In the next 10 years, 7.7 million people could die of AIDS-related causes unless leaders address inequalities, warns the Joint United Nations Programme on HIV/AIDS (UNAIDS) in a report released for World AIDS Day, December 1.

“This is an urgent call to action,” said UNAIDS executive director Winnie Byanyima, in a press release about the report. “Progress against the AIDS pandemic, which was already offtrack, is now under even greater strain as the COVID-19 crisis continues to rage, disrupting HIV prevention and treatment services, schooling, violence-prevention programs and more. We cannot be forced to choose between ending the AIDS pandemic today and preparing for the pandemics of tomorrow. The only successful approach will achieve both. As of now, we are not on track to achieve either.”

The 73-page report, which you can read and download online, is titled Unequal, Unprepared, Under Threat: Why bold action against inequalities is needed to end AIDS, stop COVID-19 and prepare for future pandemics.

The cover of 2021 World AIDS Day report by UNAIDS

The cover of the 2021 World AIDS Day report by UNAIDSUNAIDS.org

Amid the dire warnings, however, is a possible path to avert or at least minimize the millions of AIDS-related deaths. If nations invest in laws and policies that address the inequalities driving HIV rates, they might manage to end the AIDS epidemic by 2030. In fact, a plan to accomplish this goal was laid out this summer during a U.N. High-Level Meeting on AIDS (the United Nations’ last meeting on the topic was in 2016).

The plan includes five elements central to ending AIDS. The World AIDS Day report devotes a chapter to each one. They are:

  • Community-led and community-based infrastructure;

  • Equitable access to medicines, vaccines and health technologies;

  • Supporting workers on the pandemic front lines;

  • Human rights at the center of pandemic responses;

  • People-centered data systems that highlight inequalities. 

“The report highlights two important reasons for hope,” writes Helen Clark, a former prime minister of New Zealand and cochair of the Independent Panel for Pandemic Preparedness and Response, in the foreword to the UNAIDS report. “First, we have strong evidence of approaches that work. We now need to apply those lessons at scale, everywhere. Second, we have a global plan, agreed at the United Nations General Assembly’s High-Level Meeting on Ending AIDS earlier this year. If put into practice, the measures agreed by the General Assembly will enable the world to end the inequalities which drive HIV and AIDS and pave the way to pandemic preparedness.”
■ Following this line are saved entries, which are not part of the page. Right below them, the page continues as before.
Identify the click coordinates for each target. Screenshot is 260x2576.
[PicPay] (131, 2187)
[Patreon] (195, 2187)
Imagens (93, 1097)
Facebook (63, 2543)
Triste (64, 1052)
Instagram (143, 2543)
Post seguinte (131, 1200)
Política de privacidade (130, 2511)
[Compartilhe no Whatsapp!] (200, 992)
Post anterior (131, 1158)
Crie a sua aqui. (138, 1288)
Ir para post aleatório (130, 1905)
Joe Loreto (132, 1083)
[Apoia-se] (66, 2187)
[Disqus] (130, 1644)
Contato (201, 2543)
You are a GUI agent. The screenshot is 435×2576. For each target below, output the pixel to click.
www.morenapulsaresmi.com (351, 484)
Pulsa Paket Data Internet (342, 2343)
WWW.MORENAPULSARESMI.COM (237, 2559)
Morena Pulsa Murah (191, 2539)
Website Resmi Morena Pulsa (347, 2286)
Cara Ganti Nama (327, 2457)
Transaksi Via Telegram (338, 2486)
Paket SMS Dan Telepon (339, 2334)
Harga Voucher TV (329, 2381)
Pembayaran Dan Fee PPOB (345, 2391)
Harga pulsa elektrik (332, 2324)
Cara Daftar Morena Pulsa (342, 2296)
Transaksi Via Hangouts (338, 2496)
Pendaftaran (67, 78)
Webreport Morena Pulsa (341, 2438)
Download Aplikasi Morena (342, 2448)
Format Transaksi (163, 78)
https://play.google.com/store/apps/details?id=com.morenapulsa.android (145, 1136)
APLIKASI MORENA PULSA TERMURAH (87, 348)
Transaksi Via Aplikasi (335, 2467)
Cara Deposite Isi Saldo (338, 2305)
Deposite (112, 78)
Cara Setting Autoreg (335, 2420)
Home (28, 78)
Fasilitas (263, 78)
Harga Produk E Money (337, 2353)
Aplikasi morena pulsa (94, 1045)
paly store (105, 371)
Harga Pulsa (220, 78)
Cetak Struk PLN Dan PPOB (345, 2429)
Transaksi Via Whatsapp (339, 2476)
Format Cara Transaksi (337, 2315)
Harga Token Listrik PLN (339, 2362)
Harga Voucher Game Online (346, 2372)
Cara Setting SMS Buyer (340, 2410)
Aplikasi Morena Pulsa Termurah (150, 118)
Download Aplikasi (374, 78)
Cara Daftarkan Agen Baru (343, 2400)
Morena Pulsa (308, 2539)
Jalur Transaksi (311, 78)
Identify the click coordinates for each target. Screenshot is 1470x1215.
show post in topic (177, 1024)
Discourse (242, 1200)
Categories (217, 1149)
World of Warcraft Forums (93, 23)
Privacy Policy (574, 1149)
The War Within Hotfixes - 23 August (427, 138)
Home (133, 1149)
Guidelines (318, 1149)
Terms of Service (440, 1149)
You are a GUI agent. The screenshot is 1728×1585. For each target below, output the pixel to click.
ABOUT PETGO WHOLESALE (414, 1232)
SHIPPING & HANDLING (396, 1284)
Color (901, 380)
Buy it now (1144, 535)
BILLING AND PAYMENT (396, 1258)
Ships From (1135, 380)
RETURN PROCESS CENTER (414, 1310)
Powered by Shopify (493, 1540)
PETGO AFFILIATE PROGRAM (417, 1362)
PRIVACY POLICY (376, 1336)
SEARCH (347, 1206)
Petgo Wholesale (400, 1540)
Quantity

“This year, the world agreed on a bold plan that, if leaders fulfill it, will end AIDS by 2030. That’s so exciting,” said Byanyima in a related video statement posted for World AIDS Day. (You can watch the video at the top of this article or read a transcript on UNAIDS.org.) “But today we, as the Joint United Nations Programme on HIV/AIDS, issue a stark warning. AIDS remains a pandemic, the red light is flashing, and only by moving fast to end the inequalities that drive the pandemic can we overcome it.…

“Pathogens ranging from HIV to the virus behind COVID-19 invade the cracks and fissures in our society with startling opportunism,” added Paul Farmer of the nonprofit Partners in Health. “That the AIDS pandemic is shaped by deep structural inequalities need not resign us to inaction, however. Our teams, in rural Haiti and across the world, have routinely shown that with comprehensive care delivery, robust forms of accompaniment and social support and a larger dose of social justice, disparities in HIV outcomes can be rapidly narrowed and health systems swiftly strengthened. We shouldn’t settle for anything less.” 

Countries that address inequalities and support strong community engagement and inclusive health care systems have seen the best results in their battles against HIV, according to the UNAIDS report. But certain populations remain more vulnerable, and the COVID-19 pandemic has resulted in setbacks and additional challenges. As the press release summarizes:

Some countries, including some with the highest rates of HIV, have made remarkable progress against AIDS, illustrating what is feasible. However, new HIV infections are not falling fast enough globally to stop the pandemic, with 1.5 million new HIV infections in 2020 and growing HIV infection rates in some countries. Infections are also following lines of inequality. Six in seven new HIV infections among adolescents in sub-Saharan Africa are occurring among adolescent girls. Gay men and other men who have sex with men, sex workers and people who use drugs face a 25–35 times greater risk of acquiring HIV worldwide.

COVID-19 is undercutting the AIDS response in many places. The pace of HIV testing declined almost uniformly and fewer people living with HIV initiated treatment in 2020 in 40 of 50 countries reporting to UNAIDS. HIV prevention services have been impacted—in 2020, harm reduction services for people who use drugs were disrupted in 65% of 130 countries surveyed.

“There is not a choice to be made between ending the AIDS pandemic that is raging today and preparing for the pandemics of tomorrow,” stressed Byanyima in her video statement. “If we take on the inequalities that hold back progress, we can deliver on the promise to end AIDS by 2030. It is in our hands.… End inequalities. End AIDS. End pandemics.”